Извлеките без изменений фрагмент записей, который начинается строкой, содержащей "The height and width of the screenshot is (271, 571).", и заканчивается строкой, содержащей "[x=16, y=30]". Обе граничные строки входят во фрагмент.

ЗАПИСИ НАБОРА ДАННЫХ
......

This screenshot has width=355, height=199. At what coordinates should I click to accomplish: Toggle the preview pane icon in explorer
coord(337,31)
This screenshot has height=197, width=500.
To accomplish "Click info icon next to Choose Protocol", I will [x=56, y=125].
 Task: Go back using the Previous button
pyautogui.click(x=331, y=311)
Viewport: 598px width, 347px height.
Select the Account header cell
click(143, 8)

......

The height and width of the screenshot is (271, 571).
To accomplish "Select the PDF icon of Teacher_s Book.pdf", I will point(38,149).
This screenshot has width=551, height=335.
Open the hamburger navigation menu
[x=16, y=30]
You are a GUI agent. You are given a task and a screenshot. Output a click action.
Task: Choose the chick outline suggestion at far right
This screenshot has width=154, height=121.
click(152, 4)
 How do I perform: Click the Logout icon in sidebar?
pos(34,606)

......

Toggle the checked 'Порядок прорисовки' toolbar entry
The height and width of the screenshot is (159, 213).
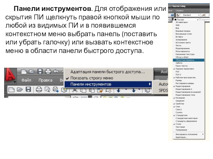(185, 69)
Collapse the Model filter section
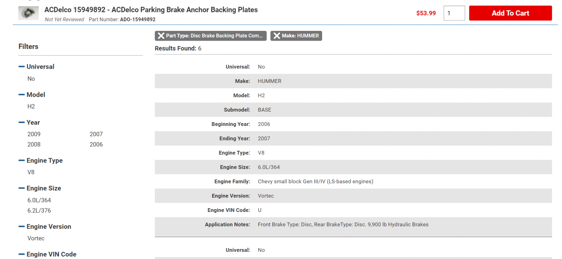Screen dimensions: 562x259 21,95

......

ОТВЕТ К ЗАДАНИЮ
The height and width of the screenshot is (271, 571).
To accomplish "Select the PDF icon of Teacher_s Book.pdf", I will point(38,149).
This screenshot has width=551, height=335.
Open the hamburger navigation menu
[x=16, y=30]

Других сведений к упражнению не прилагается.